GAS CITY, Ind. (WANE) The Gas City woman who police said killed her step-daughter this past weekend at the family’s home has been formally charged in the killing, and prosecutors will seek a life imprisonment.

Amanda D. Carmack, 34, faces charges of Murder, Neglect of a Dependent Resulting in Death, Domestic Battery Resulting in Death to a Person Under 14 Years of Age, and Strangulation, related to the death of 10-year-old Skylea Carmack.

According to a probable cause affidavit filed in Grant Circuit Court Friday morning, Amanda Carmack admitted to strangling the girl to death in a shed behind the family’s East South D Street home. The girl’s body was found Wednesday around 3 a.m., inside plastic trash bags, police said.

Police had questioned Carmack about young Skylea’s disappearance, as well as 6 other children in the home. The children told police Carmack was a “strict disciplinarian” who would physically abuse them, often with a belt, the affidavit said. Carmack denied that accusation during a Sunday interview with police, the affidavit said, but she displayed “numerous signs of deception and distraught.”

Carmack said “I don’t remember” and “It doesn’t matter” when investigators asked if she had anything to do with Skylea’s disappearance, the affidavit said. When asked directly if she killed Skylea, Carmack stared at the detective, the affidavit said.

On Tuesday, Carmack took and failed a polygraph test, the affidavit said. Then, just after midnight Wednesday, she walked into the Gas City Police Department and asked to speak with someone, the affidavit detailed.

When two investigators arrived, Carmack “was sitting on the floor of the interview room sobbing,” the affidavit said. She would go on to admit to killing the young girl.

Carmack said she did not remember everything, but said she “remembers being on top of her in the barn while she was on her back. She started choking her with her hands then she thinks she tied something about her neck,” the affidavit said.

Carmack told police once Skylea was dead, she put her body in a black trash bag and left her in the shed, the affidavit said.

“She wouldn’t explain why she had killed her other than she was very angry,” the affidavit said.

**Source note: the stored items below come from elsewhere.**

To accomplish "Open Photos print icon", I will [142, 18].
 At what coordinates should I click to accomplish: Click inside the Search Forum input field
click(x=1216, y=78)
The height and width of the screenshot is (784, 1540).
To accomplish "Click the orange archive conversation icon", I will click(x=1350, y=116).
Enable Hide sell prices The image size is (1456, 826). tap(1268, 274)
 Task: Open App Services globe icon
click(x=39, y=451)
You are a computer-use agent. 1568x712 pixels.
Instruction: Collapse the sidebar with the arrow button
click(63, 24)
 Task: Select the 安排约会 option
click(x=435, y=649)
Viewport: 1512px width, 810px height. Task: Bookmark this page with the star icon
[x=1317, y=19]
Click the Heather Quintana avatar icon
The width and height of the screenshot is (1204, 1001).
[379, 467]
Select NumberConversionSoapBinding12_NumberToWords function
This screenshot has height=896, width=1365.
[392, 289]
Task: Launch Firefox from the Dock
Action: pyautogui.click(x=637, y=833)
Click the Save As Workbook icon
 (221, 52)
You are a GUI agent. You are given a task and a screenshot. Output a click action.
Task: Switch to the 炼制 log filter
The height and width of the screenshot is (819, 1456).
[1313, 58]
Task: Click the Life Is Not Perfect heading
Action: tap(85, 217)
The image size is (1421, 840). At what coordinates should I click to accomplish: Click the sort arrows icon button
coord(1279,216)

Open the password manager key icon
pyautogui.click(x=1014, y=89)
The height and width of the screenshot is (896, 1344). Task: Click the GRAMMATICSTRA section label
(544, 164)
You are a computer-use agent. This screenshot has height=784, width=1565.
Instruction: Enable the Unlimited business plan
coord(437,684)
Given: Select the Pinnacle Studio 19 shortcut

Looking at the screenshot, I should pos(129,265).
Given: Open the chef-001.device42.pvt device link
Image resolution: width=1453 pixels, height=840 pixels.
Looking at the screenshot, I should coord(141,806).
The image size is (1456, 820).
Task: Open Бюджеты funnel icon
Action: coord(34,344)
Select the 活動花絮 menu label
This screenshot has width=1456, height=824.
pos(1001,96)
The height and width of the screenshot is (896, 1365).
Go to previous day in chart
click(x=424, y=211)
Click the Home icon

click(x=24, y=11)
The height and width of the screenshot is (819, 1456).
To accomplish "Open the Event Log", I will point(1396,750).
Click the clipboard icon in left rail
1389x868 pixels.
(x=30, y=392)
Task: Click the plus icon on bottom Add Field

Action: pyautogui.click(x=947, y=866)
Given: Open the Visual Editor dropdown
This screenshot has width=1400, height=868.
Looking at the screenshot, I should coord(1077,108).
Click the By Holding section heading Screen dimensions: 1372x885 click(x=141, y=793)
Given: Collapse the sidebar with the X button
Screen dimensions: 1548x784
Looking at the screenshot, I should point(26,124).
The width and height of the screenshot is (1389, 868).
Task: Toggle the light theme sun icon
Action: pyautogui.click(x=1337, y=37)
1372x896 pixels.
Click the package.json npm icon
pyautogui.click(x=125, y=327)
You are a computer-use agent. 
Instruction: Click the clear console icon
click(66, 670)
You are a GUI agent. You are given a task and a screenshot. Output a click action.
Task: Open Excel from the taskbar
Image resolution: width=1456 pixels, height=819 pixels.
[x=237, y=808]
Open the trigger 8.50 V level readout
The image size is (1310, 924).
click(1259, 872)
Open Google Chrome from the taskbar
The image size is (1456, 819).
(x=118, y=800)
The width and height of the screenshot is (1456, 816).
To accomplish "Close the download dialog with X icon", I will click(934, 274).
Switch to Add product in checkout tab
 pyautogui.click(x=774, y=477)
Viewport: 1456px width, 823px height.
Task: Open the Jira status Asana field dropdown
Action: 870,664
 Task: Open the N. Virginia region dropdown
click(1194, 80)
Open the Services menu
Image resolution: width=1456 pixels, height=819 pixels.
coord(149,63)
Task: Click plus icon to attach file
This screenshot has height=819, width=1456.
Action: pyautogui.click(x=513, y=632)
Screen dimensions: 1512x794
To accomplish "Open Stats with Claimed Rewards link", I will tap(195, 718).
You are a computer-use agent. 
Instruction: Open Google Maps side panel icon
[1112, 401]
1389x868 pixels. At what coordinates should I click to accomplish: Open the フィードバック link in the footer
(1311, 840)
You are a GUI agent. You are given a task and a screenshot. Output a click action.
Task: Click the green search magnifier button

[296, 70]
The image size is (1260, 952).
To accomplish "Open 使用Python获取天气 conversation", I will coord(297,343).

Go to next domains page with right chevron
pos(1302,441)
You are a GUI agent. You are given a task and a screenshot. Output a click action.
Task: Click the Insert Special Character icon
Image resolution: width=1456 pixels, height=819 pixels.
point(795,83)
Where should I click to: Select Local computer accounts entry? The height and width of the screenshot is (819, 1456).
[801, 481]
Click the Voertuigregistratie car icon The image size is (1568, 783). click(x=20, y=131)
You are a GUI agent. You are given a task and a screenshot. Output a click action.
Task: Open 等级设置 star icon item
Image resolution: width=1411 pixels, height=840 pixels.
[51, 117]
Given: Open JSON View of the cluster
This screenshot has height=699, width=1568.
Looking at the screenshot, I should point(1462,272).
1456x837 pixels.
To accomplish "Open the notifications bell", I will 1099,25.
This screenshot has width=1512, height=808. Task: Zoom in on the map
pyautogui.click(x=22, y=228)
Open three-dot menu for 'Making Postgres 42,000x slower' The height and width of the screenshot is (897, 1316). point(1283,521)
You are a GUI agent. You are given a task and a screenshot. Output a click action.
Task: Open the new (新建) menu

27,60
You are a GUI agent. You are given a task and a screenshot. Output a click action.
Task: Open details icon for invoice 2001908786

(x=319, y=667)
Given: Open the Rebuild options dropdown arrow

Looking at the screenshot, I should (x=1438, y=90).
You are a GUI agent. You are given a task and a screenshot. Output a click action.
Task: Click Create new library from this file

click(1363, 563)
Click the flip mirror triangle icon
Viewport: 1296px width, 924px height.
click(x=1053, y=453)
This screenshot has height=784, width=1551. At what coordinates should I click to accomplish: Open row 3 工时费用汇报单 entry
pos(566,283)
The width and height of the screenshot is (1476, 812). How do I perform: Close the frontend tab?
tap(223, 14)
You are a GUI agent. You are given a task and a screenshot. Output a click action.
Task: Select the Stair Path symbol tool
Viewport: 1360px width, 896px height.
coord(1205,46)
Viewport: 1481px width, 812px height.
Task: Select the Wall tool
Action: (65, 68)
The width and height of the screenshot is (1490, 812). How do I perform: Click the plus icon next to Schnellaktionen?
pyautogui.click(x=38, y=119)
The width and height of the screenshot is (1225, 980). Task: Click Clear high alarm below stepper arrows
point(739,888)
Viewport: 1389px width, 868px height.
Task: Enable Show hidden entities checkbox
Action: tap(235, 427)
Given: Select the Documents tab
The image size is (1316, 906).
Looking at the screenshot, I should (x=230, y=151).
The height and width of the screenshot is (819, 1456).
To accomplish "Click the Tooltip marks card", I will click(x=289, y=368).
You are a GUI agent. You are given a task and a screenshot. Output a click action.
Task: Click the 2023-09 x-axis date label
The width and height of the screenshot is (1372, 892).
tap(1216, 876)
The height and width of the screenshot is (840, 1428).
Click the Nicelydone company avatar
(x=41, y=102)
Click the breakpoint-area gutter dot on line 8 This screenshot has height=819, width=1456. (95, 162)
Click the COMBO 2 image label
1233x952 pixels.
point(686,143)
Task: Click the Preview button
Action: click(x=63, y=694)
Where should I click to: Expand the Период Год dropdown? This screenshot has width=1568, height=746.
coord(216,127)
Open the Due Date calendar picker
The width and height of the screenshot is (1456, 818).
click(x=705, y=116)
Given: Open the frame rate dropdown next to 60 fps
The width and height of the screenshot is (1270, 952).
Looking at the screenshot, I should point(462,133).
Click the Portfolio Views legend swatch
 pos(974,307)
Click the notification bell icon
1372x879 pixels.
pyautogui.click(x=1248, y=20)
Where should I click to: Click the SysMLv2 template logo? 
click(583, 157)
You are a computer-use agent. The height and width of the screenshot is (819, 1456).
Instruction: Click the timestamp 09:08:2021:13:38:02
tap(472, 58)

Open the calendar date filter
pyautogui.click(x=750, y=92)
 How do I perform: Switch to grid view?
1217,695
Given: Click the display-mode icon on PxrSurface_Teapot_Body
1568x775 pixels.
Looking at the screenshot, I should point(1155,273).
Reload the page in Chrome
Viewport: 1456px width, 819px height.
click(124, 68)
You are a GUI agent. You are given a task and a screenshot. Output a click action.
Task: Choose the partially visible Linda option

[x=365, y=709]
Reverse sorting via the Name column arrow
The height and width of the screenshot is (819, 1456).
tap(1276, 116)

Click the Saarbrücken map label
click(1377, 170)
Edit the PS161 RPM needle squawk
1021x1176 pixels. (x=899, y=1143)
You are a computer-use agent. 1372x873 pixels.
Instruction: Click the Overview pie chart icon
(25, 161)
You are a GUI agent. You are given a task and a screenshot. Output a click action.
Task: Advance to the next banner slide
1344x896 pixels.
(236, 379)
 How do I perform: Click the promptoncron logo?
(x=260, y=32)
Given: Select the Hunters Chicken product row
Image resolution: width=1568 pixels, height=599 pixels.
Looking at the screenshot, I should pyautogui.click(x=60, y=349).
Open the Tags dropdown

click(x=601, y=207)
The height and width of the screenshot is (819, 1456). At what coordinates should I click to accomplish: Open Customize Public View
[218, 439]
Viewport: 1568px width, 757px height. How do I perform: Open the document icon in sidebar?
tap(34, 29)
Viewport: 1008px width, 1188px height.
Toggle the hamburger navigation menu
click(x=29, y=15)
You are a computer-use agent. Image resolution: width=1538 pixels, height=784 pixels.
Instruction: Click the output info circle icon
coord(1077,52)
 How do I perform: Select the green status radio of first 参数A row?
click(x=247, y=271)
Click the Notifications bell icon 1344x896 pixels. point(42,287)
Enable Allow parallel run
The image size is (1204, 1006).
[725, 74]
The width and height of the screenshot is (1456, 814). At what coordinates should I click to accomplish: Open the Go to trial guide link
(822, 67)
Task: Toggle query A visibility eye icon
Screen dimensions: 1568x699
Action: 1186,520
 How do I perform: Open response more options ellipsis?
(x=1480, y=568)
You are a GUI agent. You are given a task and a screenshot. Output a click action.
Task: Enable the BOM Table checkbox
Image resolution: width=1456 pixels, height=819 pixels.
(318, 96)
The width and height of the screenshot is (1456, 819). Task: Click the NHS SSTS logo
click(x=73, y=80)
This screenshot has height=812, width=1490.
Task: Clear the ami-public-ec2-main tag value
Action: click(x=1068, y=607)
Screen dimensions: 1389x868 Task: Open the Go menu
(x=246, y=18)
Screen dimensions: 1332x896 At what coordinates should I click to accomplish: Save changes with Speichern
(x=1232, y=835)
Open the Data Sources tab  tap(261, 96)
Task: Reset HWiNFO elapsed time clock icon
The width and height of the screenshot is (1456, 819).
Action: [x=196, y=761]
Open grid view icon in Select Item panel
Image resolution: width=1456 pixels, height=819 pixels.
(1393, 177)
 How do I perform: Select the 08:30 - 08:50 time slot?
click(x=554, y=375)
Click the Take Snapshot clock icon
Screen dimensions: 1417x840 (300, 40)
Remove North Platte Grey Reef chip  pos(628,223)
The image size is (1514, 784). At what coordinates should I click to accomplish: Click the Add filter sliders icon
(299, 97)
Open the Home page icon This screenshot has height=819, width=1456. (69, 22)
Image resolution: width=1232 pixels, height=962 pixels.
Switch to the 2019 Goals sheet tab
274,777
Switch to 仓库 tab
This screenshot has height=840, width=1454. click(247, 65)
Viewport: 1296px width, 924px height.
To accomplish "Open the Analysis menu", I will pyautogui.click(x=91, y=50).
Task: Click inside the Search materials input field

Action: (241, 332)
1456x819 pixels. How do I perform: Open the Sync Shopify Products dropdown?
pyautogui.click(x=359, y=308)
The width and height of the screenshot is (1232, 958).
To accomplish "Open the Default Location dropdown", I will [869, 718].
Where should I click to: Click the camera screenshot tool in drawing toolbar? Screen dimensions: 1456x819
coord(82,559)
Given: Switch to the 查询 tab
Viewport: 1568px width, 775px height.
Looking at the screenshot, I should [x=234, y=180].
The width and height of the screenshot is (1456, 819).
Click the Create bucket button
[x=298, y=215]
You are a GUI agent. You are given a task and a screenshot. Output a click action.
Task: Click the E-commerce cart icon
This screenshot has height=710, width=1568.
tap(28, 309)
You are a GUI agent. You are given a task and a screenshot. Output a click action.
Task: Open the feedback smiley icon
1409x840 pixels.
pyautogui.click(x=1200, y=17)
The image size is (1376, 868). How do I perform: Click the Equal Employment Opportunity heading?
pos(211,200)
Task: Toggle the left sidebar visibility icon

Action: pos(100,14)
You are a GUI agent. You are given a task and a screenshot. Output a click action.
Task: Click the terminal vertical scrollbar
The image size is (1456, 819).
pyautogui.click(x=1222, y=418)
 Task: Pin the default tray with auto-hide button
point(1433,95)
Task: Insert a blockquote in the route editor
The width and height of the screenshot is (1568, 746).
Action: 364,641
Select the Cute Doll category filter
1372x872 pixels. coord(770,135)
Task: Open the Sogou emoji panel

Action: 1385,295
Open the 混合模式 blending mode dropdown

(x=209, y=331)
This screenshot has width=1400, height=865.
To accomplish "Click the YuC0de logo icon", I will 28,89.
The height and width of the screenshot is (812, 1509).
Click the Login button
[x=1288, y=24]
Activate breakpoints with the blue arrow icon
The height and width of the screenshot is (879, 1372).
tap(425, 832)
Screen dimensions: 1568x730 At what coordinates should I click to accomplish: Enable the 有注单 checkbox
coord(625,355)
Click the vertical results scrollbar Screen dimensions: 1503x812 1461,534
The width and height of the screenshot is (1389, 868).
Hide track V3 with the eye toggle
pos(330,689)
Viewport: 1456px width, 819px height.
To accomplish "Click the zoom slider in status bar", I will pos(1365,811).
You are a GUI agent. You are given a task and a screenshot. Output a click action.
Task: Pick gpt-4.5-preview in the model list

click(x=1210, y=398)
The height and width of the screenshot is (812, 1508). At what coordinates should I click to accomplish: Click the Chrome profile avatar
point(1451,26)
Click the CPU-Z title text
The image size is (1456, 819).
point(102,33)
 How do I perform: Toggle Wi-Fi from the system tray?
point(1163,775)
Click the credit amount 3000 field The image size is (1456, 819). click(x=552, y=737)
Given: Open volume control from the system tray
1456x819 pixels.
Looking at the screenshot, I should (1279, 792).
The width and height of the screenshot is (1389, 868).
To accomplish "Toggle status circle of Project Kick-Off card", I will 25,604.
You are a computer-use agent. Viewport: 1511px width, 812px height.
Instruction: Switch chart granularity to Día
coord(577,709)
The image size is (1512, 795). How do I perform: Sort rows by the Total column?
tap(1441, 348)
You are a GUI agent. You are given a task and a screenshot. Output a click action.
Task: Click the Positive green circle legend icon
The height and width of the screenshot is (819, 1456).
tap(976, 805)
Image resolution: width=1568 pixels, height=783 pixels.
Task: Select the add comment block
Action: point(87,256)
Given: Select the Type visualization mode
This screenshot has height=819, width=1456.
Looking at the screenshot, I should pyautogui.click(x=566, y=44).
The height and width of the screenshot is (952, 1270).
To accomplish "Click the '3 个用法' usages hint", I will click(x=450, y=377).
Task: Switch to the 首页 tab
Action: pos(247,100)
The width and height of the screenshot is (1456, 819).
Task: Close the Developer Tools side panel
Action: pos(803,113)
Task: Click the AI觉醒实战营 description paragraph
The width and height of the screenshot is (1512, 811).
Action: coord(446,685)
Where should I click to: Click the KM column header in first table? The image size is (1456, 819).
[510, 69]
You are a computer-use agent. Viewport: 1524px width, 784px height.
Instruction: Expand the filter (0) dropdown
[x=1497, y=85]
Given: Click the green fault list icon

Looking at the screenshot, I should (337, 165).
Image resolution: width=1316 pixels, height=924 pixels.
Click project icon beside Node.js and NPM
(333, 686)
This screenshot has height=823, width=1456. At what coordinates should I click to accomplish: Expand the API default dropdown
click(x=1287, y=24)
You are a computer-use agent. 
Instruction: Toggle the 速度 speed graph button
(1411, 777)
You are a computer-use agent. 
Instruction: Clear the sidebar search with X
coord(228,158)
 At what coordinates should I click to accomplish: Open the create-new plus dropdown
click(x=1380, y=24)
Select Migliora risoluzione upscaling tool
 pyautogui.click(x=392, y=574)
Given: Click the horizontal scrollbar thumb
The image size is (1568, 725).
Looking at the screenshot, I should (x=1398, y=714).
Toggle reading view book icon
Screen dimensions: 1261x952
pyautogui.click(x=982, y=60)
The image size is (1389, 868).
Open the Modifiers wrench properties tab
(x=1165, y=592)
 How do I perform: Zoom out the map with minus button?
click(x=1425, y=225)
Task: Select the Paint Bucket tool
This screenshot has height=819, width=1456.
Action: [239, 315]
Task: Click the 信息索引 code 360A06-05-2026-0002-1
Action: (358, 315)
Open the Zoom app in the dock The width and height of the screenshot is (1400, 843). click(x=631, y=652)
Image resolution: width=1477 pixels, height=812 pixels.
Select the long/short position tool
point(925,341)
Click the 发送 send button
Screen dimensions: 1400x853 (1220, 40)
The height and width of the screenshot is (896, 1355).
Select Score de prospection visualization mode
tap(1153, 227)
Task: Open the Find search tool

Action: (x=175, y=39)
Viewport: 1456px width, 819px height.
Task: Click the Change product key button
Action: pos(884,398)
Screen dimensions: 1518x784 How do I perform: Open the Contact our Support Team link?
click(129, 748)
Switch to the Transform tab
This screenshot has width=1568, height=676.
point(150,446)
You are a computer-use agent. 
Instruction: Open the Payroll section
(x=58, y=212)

After the confession, police searched the shed and found young Skylea’s body in three trash bags, along with a pillow, blanket and backpack, the affidavit said. She had “multi colored cloth pants” tied in a knot “tied very tight” around her neck, the affidavit said.

An autopsy found the girl had died of asphyxia due to strangulation, and her death was ruled a homicide.

In court Friday, prosecutors filed a motion to seek life in prison without parole.